Your answer must be the exact lines from the one holding "[button] (20, 50)" through the final line of the records below, both included, and nothing more.

#####

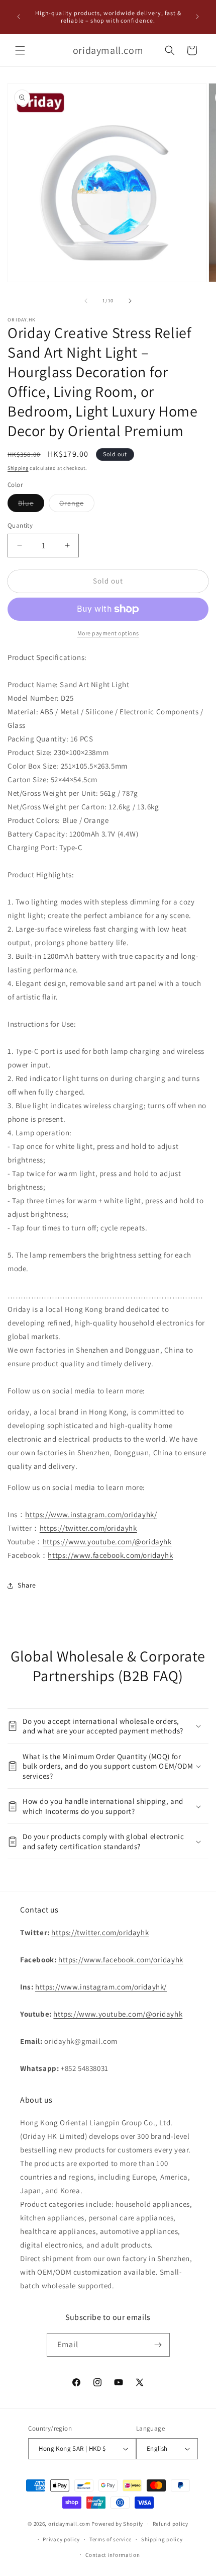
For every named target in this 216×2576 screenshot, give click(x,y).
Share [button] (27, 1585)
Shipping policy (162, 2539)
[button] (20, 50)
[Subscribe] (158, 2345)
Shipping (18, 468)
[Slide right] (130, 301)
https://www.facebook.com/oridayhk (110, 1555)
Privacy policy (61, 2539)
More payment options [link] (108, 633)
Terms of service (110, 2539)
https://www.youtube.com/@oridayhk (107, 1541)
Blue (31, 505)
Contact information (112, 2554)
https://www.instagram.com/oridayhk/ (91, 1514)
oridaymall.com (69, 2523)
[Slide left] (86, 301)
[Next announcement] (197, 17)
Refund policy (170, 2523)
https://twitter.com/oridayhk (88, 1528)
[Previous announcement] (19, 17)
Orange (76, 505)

#####

• SOLUTION TO THIS TASK:
[button] (20, 50)
[Subscribe] (158, 2345)
Shipping (18, 468)
[Slide right] (130, 301)
https://www.facebook.com/oridayhk (110, 1555)
Privacy policy (61, 2539)
More payment options [link] (108, 633)
Terms of service (110, 2539)
https://www.youtube.com/@oridayhk (107, 1541)
Blue (31, 505)
Contact information (112, 2554)
https://www.instagram.com/oridayhk/ (91, 1514)
oridaymall.com (69, 2523)
[Slide left] (86, 301)
[Next announcement] (197, 17)
Refund policy (170, 2523)
https://twitter.com/oridayhk (88, 1528)
[Previous announcement] (19, 17)
Orange (76, 505)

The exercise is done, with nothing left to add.